Building a scalable real-time search architecture with Sphinx

Intro

People store a lot of documents and other business knowledge on Papyrs and so we wanted to add search functionality so people could get to their documents more quickly. Here we’re going to give the technical explanation of how we got it all to work.

Much to our surprise we couldn’t find any package out there that met our (pretty basic) criteria. We were looking for:

  • really fast search (so results can be displayed as you type)
  • real-time indexing of new or changed documents (otherwise people who try our product for the first time won’t find the document they just created)
  • reliable unicode support (7 bits sure ain’t enough for everybody)
  • support for infix searches (important for reasons mentioned later)
  • an indexer and searcher that can scale relatively easily to multiple processes or servers when/if the need arises
  • stable performance (no segfaults please)
  • a search engine that lets us change the schema of the documents we’re indexing without breaking anything.
  • easy integration with a Python web app (using Django)

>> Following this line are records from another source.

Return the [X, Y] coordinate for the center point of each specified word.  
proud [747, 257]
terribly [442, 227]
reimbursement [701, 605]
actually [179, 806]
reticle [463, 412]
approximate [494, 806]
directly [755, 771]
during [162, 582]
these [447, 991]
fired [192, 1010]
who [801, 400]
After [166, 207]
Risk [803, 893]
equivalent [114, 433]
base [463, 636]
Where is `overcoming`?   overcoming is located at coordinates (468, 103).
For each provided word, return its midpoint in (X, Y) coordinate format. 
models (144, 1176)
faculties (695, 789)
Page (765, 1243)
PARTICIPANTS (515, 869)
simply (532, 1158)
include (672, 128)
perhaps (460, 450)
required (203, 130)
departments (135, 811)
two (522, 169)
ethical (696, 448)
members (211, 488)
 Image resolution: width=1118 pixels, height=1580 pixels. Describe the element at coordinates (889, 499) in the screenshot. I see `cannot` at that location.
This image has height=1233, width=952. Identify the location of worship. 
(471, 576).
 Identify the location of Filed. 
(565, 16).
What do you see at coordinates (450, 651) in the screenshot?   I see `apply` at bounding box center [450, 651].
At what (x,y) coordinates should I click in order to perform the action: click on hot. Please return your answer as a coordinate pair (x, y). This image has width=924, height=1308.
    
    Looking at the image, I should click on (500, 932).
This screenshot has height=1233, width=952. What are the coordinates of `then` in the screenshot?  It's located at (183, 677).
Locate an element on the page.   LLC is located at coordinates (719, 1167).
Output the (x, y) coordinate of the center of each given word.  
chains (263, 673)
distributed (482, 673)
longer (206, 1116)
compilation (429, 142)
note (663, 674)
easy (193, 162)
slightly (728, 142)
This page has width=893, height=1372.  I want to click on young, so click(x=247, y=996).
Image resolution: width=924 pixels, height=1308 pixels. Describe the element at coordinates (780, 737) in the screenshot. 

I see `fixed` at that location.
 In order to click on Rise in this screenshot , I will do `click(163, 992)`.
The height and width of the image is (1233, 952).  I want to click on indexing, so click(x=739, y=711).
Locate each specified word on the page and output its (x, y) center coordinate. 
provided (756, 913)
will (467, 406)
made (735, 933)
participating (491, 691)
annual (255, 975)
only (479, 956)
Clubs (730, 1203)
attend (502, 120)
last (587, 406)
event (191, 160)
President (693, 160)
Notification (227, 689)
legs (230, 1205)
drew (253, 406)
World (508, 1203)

We looked at a number of search engines:

Lucence, Solr, Sphinx and PostgreSQL Full Text Search. We played with all of them but only Sphinx came close to meeting our criterea above. We’re pretty confident, looking back, that we made the right decision.

General introduction to Sphinx

Sphinx has two parts, an indexer and a search daemon. The search daemon listens for search queries such as “alpha & (delta | gamma)” and goes through the indexes for matches. The indexer reads data from a data source (relational database, XML pipe) and indexes it according to the document schema. When indexing has finished, it rotates (swaps) the index currently used by the search daemon with the new one. The old index is then deleted. This means (re)indexing and searching can happen in parrallel, and even on different physical machines if needed.

Implementation

We have different sorts of documents: Pages, Comments, Attached files, Profiles, and filled out Forms. These documents are non-uniform: different sorts of documents have different attributes. So we don’t want to hard-code the structure of the index in sphinx.conf. Instead we’ll use sphinx XML pipe functionality and generate the schema structure and data from the Django Model as needed. So for each Django Model we create a sphinx index. Then when a user searches we do a search for every document type and combine the results and display them to the user.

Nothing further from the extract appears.